Although King makes the immensely popular Candy Crush Saga game for mobile devices, the company has yet to come up with a similar blockbuster, despite releasing lots of games over the past few years.
Just for comparison’s sake, that $5.9 billion is more than Disney paid for the Star Wars and Marvel franchises (at $4 billion apiece), two properties that will almost certainly generate billions of dollars in reliable revenue for many years to come.
Naysayers aside, Activision’s deal shows the continuing dominance of mobile, especially in the consumer space; the giant’s executives know that, although Candy Crush may eventually find itself usurped by another competitor for the nation’s idle time, King has built a pipeline of just under 500 million monthly active users on iOS and Android.
But just because a mobile company has built a substantial following doesn’t mean it’ll thrive in the long term.
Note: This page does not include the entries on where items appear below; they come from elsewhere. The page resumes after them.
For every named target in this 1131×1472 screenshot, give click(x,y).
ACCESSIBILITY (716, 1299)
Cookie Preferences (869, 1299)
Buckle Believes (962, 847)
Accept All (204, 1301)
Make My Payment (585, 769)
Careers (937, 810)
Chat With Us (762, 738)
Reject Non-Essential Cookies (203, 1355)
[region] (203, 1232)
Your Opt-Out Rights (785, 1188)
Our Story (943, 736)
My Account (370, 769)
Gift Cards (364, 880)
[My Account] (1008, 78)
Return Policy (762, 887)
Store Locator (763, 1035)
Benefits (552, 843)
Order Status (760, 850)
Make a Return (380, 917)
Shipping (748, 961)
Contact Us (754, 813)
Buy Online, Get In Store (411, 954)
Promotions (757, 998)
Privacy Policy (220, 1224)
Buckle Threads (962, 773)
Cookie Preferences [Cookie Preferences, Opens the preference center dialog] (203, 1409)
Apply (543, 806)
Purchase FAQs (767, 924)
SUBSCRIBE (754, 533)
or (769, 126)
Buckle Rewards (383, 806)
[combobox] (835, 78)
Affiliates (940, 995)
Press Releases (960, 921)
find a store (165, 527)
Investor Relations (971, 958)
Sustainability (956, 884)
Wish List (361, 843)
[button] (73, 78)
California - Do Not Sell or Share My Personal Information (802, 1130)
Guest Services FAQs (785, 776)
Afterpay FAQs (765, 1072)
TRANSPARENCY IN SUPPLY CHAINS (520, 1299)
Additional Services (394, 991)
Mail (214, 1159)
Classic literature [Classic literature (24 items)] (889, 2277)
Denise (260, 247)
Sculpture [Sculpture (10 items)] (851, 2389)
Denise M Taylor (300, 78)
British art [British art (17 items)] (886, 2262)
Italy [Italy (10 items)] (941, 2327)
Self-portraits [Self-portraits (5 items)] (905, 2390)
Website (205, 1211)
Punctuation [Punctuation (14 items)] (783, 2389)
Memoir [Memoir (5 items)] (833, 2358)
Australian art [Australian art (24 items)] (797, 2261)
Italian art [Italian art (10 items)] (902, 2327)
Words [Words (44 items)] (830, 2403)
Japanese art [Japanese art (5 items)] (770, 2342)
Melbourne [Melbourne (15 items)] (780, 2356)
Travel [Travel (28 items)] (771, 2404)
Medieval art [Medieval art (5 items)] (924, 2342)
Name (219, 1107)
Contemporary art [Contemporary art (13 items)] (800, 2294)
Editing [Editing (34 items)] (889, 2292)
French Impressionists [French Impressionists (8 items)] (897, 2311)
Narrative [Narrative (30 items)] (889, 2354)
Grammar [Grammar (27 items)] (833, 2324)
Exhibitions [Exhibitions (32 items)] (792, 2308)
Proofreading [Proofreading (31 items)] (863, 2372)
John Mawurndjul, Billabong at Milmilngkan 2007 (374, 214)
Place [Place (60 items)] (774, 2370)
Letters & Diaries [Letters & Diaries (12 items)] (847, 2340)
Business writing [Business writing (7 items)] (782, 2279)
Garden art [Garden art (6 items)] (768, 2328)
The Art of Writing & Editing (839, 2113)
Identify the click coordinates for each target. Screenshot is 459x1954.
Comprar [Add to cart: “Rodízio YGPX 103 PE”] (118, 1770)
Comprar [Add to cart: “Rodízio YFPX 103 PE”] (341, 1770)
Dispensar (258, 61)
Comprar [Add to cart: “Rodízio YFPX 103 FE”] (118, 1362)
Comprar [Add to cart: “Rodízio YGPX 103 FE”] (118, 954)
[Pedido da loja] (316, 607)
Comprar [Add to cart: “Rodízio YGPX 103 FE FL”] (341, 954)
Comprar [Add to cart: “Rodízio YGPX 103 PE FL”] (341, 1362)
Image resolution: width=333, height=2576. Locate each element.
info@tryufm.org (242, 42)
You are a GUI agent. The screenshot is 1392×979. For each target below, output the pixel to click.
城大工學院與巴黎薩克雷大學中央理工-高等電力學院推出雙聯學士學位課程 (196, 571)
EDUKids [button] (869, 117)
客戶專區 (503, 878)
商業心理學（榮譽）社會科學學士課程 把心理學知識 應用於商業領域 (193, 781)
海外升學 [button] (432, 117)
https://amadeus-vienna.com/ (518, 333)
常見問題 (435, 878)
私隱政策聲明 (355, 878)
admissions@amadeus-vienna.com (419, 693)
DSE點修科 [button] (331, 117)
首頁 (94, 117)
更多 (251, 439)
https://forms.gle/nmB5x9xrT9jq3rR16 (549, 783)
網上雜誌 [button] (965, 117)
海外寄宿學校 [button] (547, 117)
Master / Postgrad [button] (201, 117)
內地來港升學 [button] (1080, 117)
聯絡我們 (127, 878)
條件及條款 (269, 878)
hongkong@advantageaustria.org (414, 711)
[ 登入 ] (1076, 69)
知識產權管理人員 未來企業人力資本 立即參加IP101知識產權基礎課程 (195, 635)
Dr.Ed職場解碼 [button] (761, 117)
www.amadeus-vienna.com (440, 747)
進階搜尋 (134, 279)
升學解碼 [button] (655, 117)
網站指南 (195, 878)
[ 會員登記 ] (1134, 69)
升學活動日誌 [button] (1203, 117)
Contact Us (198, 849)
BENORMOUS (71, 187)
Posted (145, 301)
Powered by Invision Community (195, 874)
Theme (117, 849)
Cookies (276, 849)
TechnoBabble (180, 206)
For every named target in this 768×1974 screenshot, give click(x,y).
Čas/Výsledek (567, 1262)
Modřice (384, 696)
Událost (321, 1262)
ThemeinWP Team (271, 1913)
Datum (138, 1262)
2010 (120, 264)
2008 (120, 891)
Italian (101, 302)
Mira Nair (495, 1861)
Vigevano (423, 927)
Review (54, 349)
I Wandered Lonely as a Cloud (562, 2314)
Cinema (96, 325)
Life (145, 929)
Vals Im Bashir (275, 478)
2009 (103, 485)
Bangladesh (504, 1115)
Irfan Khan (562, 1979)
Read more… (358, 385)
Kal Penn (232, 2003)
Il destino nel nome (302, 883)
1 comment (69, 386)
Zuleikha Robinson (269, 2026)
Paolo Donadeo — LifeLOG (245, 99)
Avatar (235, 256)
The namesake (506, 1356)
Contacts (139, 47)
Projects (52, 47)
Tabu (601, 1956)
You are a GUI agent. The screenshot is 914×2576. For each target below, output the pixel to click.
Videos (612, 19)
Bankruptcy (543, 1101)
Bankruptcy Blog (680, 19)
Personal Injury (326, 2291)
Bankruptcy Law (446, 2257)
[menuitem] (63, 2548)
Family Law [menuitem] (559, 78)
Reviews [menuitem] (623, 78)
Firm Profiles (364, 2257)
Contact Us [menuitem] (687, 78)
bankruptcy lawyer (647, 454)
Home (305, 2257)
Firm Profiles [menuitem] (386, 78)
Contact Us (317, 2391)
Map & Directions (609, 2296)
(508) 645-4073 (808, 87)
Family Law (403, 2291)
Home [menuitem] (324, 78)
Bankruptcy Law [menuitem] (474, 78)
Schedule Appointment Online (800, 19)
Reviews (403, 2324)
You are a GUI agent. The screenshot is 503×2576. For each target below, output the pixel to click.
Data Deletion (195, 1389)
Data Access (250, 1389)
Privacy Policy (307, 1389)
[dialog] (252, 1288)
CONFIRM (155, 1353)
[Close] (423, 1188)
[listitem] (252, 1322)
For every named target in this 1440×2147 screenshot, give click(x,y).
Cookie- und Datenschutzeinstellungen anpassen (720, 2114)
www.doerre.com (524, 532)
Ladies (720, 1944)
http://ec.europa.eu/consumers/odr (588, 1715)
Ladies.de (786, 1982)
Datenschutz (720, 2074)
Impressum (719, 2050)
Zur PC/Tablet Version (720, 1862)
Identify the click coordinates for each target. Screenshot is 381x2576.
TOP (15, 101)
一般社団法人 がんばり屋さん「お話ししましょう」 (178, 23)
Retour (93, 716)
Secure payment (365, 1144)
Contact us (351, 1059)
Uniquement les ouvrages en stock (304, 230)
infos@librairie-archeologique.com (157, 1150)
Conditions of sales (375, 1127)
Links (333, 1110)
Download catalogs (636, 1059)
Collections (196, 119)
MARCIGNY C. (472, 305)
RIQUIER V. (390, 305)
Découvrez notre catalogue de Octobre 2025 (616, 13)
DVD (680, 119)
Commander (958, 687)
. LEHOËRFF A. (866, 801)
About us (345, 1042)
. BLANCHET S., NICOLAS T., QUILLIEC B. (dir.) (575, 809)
Look at Rovio, maker of the popular Angry Birds games, which spent the past year laying off employees; in a similar fashion, Zynga, which rose to prominence on the strength of its Facebook games, has struggled to maintain its early growth rate.
With mobile apps averaging a lifespan of six months (according to recent data from Adobe), it’s harder than ever for companies to grow audiences and maintain traction in the mobile space, even as the mobile segment itself continues to expand. That presents an interesting challenge for tech pros in the mobile space who want to develop apps capable of surviving for years. For companies on the lookout to acquire apps, though, those sorts of survival rates should inspire caution.